48. Assertion: 4,7,10,... are the natural numbers of the form 3n + 1 where n =1,2,3…

To assess the assertion and reason provided, let’s break them down one by one:

Assertion: 4, 7, 10,... are the natural numbers of the form $3n+1$ where $n=1,2,3,...$.

• The numbers of the form $3n+1$ can be calculated for $n=1,2,3,...$:
  • For $n=1$: $3(1)+1=4$
  • For $n=2$: $3(2)+1=7$
  • For $n=3$: $3(3)+1=10$

So, the assertion is true as the numbers 4, 7, 10 indeed follow the form $3n+1$.

Reason: The cube of a natural number of the form $3n+2$ when divided by 3 leaves a remainder of 2.

• Let’s explore $3n+2$:
  • For $n=0$: $3(0)+2=2$
  • For $n=1$: $3(1)+2=5$
  • For $n=2$: $3(2)+2=8$

Now, let’s compute the cubes of these numbers:

• The cube of $2$ is $2^3=8$, and $8\mathrm{mod}3=2$.
• The cube of $5$ is $5^3=125$, and $125\mathrm{mod}3=2$.
• The cube of $8$ is $8^3=512$, and $512\mathrm{mod}3=2$.

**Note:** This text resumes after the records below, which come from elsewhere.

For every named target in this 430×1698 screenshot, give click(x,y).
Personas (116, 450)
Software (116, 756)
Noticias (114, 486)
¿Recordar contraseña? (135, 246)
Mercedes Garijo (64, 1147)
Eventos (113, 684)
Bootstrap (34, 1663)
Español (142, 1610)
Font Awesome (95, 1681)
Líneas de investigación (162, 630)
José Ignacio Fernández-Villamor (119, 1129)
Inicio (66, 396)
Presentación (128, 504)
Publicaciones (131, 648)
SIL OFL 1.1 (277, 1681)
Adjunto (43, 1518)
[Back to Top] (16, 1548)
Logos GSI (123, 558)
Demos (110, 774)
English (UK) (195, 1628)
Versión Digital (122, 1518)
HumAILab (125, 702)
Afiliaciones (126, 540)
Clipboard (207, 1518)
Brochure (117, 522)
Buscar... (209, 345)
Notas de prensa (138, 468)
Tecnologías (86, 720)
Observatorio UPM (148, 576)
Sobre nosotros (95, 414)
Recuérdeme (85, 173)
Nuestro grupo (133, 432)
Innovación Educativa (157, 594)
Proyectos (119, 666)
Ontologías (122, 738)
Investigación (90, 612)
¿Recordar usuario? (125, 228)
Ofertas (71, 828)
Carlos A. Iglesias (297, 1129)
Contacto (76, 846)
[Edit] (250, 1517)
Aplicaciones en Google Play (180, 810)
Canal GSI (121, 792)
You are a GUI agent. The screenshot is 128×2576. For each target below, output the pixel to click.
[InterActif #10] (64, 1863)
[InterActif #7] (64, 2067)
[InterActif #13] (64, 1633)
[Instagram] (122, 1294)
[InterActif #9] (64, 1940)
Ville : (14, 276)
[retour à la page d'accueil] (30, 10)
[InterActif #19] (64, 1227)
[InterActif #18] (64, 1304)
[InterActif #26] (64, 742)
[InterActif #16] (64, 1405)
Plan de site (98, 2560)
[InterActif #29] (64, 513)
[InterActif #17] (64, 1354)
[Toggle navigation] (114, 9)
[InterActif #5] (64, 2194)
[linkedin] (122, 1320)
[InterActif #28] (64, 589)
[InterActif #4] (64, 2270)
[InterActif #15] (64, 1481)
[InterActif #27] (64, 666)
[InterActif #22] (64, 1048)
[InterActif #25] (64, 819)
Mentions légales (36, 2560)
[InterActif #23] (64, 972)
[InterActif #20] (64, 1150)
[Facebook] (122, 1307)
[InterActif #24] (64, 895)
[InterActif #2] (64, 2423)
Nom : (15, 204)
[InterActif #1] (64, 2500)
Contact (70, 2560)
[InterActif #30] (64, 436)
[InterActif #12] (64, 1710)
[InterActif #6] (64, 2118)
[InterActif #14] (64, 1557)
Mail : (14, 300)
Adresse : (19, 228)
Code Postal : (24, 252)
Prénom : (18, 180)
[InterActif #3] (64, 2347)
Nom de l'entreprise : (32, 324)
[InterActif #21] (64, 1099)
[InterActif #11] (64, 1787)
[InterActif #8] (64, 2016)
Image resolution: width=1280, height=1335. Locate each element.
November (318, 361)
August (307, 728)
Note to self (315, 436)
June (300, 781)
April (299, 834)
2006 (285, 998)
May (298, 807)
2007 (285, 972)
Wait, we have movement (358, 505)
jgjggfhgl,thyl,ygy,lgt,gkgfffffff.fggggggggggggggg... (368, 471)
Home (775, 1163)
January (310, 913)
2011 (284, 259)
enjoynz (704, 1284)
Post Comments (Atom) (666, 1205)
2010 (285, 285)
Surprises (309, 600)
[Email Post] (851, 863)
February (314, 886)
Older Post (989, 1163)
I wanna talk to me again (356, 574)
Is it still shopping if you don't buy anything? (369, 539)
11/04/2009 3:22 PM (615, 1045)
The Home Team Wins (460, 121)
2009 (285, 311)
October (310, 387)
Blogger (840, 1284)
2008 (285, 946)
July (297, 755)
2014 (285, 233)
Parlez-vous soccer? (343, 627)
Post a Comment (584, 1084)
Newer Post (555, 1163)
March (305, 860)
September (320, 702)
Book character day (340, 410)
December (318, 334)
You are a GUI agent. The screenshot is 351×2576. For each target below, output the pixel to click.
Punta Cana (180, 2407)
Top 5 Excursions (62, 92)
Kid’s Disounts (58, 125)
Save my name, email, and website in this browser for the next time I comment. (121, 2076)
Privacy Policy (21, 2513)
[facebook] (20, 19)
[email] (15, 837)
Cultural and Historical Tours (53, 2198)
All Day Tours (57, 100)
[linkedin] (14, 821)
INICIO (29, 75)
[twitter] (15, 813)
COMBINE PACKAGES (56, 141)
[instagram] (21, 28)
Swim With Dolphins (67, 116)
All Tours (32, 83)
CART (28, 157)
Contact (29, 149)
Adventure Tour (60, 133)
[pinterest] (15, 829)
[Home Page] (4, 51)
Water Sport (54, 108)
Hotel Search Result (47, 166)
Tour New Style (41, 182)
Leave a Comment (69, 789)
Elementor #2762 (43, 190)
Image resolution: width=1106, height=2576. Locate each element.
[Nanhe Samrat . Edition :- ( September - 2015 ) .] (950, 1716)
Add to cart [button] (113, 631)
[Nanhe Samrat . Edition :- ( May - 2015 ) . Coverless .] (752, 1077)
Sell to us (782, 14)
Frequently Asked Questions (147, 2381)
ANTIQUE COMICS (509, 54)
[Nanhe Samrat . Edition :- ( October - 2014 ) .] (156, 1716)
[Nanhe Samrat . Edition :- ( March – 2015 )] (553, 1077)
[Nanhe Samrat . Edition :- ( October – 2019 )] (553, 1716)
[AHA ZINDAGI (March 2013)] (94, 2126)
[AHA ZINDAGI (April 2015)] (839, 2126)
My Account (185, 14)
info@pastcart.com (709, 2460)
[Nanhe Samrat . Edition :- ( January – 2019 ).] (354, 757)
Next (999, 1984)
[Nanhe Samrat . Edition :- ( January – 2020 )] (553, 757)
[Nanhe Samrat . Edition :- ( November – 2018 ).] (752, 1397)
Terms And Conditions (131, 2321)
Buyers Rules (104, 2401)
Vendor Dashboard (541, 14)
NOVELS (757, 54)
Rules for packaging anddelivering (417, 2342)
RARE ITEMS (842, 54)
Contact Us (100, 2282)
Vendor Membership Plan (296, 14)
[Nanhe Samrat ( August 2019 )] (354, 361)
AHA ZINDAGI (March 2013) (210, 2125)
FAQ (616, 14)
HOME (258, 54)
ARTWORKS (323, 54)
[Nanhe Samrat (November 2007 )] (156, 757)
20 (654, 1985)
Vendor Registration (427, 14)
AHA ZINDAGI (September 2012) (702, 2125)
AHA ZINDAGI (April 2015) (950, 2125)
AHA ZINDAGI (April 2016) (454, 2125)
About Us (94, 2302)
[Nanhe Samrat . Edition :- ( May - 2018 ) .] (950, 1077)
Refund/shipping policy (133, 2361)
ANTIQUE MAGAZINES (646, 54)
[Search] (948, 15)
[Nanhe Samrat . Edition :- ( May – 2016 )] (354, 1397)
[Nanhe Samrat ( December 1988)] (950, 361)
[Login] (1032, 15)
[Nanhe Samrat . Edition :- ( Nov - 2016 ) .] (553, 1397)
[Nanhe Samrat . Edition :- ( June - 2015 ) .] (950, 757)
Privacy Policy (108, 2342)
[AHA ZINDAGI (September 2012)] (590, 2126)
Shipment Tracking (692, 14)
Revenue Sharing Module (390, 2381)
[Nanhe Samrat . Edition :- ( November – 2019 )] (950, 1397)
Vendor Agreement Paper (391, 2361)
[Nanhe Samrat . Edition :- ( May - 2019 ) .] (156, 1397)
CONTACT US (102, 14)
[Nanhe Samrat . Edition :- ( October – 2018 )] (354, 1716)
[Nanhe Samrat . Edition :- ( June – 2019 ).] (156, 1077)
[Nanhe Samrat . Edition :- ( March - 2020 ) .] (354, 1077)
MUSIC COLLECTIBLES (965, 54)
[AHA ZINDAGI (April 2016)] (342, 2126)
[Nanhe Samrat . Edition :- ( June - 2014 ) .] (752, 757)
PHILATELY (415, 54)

In fact, for any number of the form $3n+2$ (let's denote it by $k$), we have: $$k=3n+2$$ $$k^3=(3n+2{)}^3=27n^3+3(3n^2)(2)+3(3n)(2^2)+2^3=27n^3+54n^2+36n+8$$ When we take $k^3\mathrm{mod}3$, all terms except $8$ are divisible by $3$: $$k^3\equiv 8\mathrm{mod}3\equiv 2\mathrm{mod}3$$

So the reason is also true.

Conclusion: Both the assertion and the reason are true. Therefore, the answer would be that both the assertion and the reason are correct, and the reason supports the assertion.